Texte:
----------------

Rien de plus simple, on le voit; c'est le début de Manon Lescaut, ou de Daphnis et Chloé demeurant rue Saint-Denis, et de tant d'autres romans où la passion n'ira pas si loin; c'est le commencement de toutes les faciles amours. M. Janin, qui intervient à chaque moment en tiers avec ses amoureux, relève ces riens par de jolis traits, par des fraîcheurs de plume comme il en a volontiers: un sang rose à la joue, une goutte de rosée au front, un rire étincelant, l'élan naturel et le découplé de la jeunesse. Il entend à ravir, et sans y trop insister, toute cette diablerie naïve des sens chez les amoureux de dix-sept ans.

D'ailleurs, ces amoureux, qui s'en vont de Paris à Vincennes, ne laissent rien derrière eux qui les rappelle, pas un parent, pas un regret. Ils sont partis, ce semble, pour une promenade au bois; mais, à eux comme à l'auteur, l'idée vient en marchant, et ils vont

plus loin sans songer seulement à se retourner et sans s'être dit qu'ils iraient plus loin. Ils vont tout droit devant eux comme aux jours d'Ève on allait dans le jardin du monde.

----------------

Données fournies:
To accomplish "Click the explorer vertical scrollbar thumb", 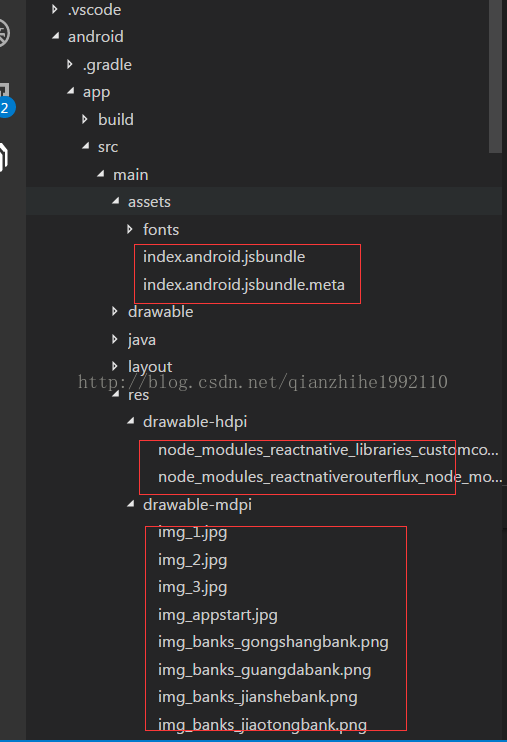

----------------

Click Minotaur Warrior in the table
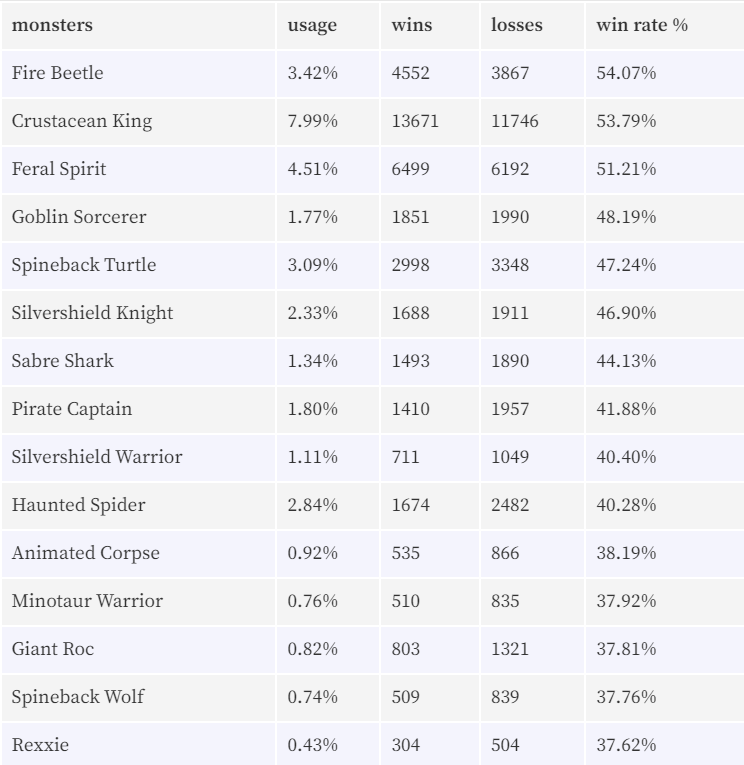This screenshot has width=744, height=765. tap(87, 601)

----------------

Consignes:
• A. Les affirmations suivantes concordent-elles avec le texte ? (i) Les amoureux s'en vont de Paris à Vincennes. (ii) Les amoureux laissent derrière eux des parents qui les regrettent. (iii) Les amoureux ont convenu dès le départ d'aller plus loin que le bois. Répondez par oui ou par non pour chacune, en citant les mots exacts du texte qui permettent de trancher.
• B. Recopiez le passage du texte en commençant à « Rien de plus » et en terminant à « de dix-sept ans. ».
• C. D'après le texte, quel âge ont les amoureux chez qui M. Janin rend la « diablerie naïve des sens » ?

Corrigés:
• A.
(i) Oui : « ces amoureux, qui s'en vont de Paris à Vincennes ».
(ii) Non : « ne laissent rien derrière eux qui les rappelle, pas un parent, pas un regret ».
(iii) Non : « sans s'être dit qu'ils iraient plus loin ».

• B.
Rien de plus simple, on le voit; c'est le début de Manon Lescaut, ou de Daphnis et Chloé demeurant rue Saint-Denis, et de tant d'autres romans où la passion n'ira pas si loin; c'est le commencement de toutes les faciles amours. M. Janin, qui intervient à chaque moment en tiers avec ses amoureux, relève ces riens par de jolis traits, par des fraîcheurs de plume comme il en a volontiers: un sang rose à la joue, une goutte de rosée au front, un rire étincelant, l'élan naturel et le découplé de la jeunesse. Il entend à ravir, et sans y trop insister, toute cette diablerie naïve des sens chez les amoureux de dix-sept ans.

• C. Dix-sept ans.